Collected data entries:
====================

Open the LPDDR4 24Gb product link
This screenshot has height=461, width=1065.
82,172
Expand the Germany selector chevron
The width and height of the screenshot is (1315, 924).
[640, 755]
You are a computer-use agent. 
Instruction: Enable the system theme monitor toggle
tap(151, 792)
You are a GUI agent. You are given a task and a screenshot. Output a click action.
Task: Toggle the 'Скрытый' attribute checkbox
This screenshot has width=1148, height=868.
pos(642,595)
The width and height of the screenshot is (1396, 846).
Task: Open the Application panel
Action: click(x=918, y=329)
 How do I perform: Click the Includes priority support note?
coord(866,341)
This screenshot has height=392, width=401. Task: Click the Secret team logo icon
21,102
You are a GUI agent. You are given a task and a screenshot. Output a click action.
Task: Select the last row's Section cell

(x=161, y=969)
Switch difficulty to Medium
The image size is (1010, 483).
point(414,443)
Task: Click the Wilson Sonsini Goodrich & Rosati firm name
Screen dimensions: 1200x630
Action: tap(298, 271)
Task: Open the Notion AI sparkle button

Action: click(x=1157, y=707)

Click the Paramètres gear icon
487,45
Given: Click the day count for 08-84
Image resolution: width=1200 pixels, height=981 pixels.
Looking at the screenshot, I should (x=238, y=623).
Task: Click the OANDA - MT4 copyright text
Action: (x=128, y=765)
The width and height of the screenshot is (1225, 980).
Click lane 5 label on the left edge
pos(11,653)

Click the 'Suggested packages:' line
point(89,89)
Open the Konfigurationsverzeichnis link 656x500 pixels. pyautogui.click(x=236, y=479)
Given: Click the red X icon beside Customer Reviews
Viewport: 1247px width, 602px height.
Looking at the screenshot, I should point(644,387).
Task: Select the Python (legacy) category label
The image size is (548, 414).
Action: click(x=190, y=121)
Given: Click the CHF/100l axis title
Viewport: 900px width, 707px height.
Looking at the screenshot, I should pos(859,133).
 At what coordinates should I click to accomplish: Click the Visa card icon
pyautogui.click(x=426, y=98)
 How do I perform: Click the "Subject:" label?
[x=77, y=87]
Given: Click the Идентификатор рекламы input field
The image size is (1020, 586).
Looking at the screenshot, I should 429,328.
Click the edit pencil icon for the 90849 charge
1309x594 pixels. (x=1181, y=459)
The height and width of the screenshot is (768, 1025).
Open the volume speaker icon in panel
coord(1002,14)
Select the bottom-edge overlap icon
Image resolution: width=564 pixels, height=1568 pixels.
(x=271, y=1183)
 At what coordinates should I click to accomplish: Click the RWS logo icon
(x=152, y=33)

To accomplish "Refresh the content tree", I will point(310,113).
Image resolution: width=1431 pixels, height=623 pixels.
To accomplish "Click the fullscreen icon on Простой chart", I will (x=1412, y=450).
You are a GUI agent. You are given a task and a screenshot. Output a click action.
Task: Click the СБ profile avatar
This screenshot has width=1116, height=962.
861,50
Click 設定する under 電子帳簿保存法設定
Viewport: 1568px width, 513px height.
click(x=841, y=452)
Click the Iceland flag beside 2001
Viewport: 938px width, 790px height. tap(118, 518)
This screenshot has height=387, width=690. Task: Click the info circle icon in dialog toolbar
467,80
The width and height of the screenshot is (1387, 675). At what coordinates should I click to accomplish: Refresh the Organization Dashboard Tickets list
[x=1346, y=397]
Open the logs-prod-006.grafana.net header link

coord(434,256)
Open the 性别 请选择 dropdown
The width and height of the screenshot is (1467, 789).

====================

WORK INSTRUCTION = Reproduce each line of the records in which "will" appears.

RESULT OF THIS TASK =
To accomplish "Refresh the content tree", I will point(310,113).
To accomplish "Click the fullscreen icon on Простой chart", I will (x=1412, y=450).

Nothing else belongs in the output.